Regula Stämpfli am Beispiel von Milo Rau über “Weltveränderung ohne feministisches Potential” in der Kulturzeitschrift ensuite

Von Dr. Regula Stämpfli – Die Aktivistin Helen Keller meinte einmal: «Die Blindheit trennt von Dingen, die Taubheit von Menschen.» So gesehen sind wohl die meisten Männer taub. Sie reden ununterbrochen, doch hören sie, vor allem wenn Frauen sprechen, egal ob Nobelpreisträgerin oder Putzfrau, nicht hin. Taubheit betrifft statistisch überdurchschnittlich Männer. Sie sind mangels «ganz Ohr sein» von der Wirklichkeit getrennt. Diese fehlende Eigenschaft führt analog und leider auch digital dazu, misogyne Taubheit millionenfach zu automatisieren.

Folglich sind die Fesseln für gequälte Frauen aus dem Material «männlich unendlich reproduzierbare Vorurteile» in Kultur, Politik und in Codes gestrickt. Dieses globale Phänomen analogen und automatisierten Frauenhasses  fällt Denkerinnen wie Caroline Criado-Perez, Amy Webb, Shoshana Zuboff, Cathy O’Neil und mir schon längst auf. Es gibt dazu sehr lesenswerte und mit Wissen vollgepackte Bücher von uns, doch die wirklich wichtigen Männer der Zeitgeschichte brauchen nicht zuzuhören oder gar zu verstehen.
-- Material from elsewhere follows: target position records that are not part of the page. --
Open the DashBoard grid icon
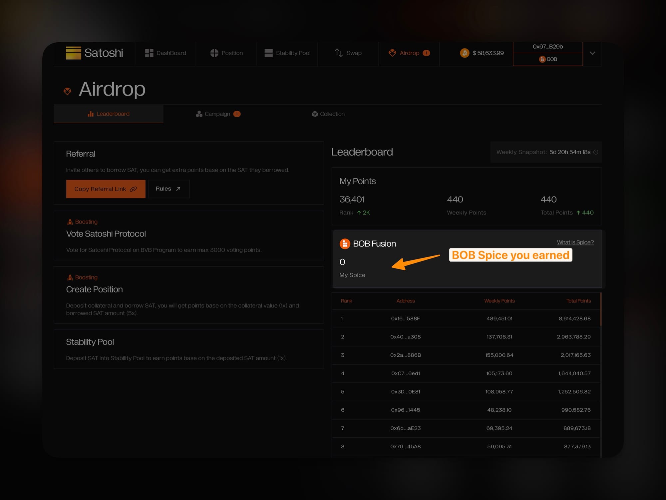This screenshot has height=500, width=666. (x=149, y=53)
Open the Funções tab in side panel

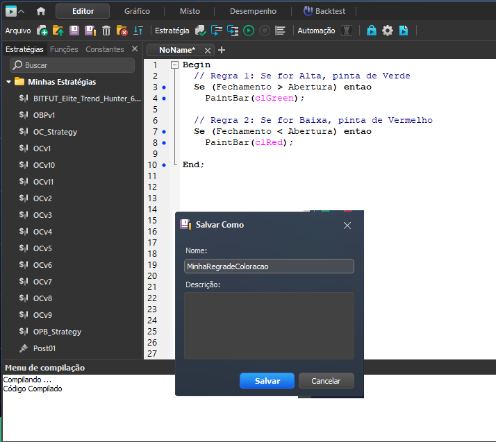(x=64, y=49)
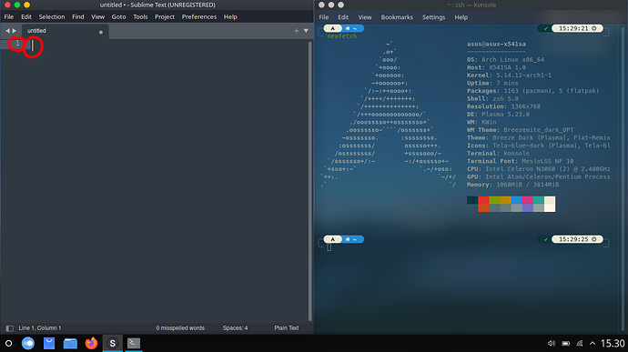The width and height of the screenshot is (628, 352).
Task: Add a new tab with plus icon
Action: [x=297, y=31]
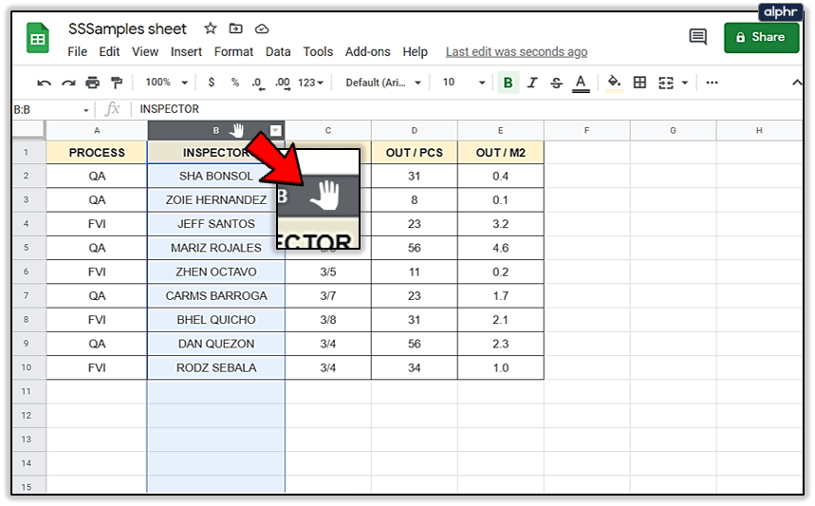Open the Default (Arial) font dropdown

click(x=383, y=83)
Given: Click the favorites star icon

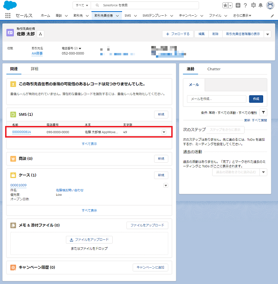Looking at the screenshot, I should click(225, 6).
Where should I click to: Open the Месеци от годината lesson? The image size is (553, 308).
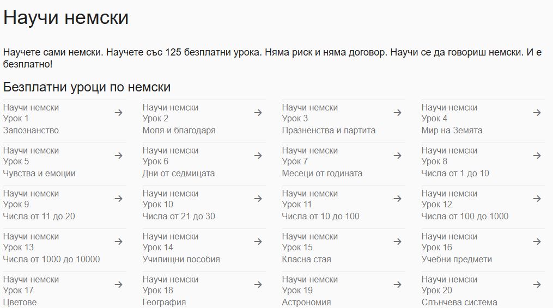[322, 173]
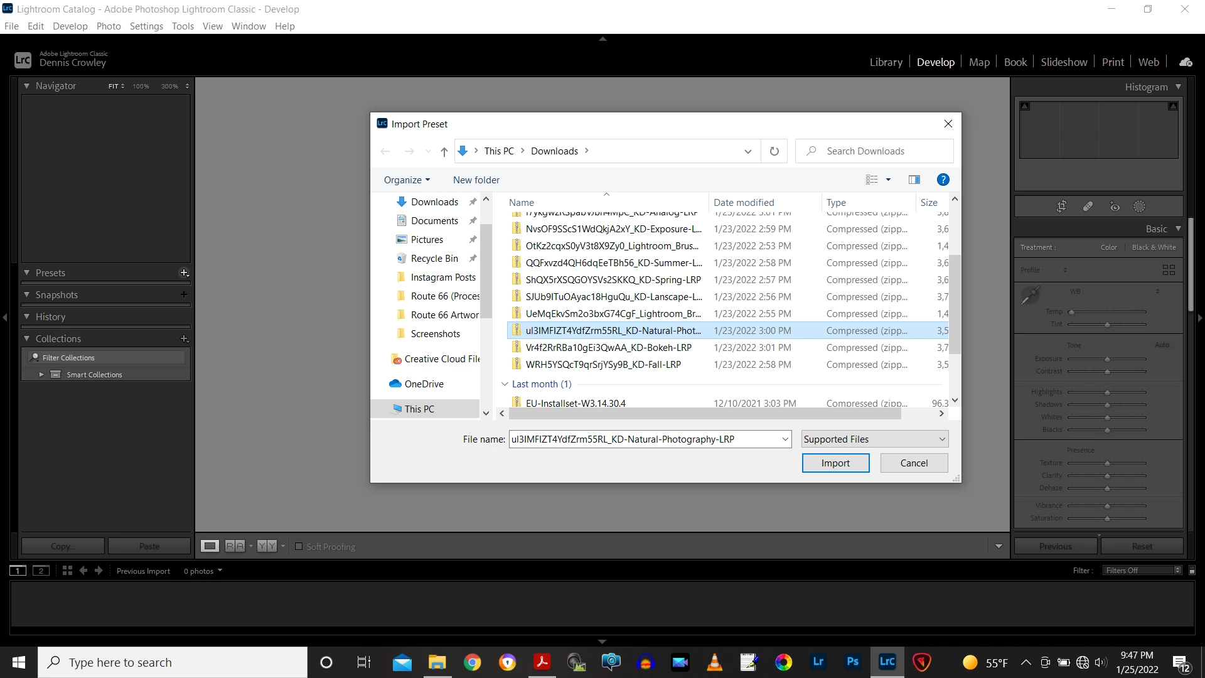Toggle the preview pane in Import dialog
The height and width of the screenshot is (678, 1205).
(x=914, y=180)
Milo Rau: Der wichtigste zeitgenössische Theatermacher ohne feministisches Potential. Frauen und Männer lesen keine Frauen, denken nicht an Frauen, denken nicht MIT Frauen, zitieren keine Frauen … höchstens als Gruppe der ANDEREN oder als “junge Frauen”, also IMMER KATEGORIE: deshalb www.diepodcastin.de hören.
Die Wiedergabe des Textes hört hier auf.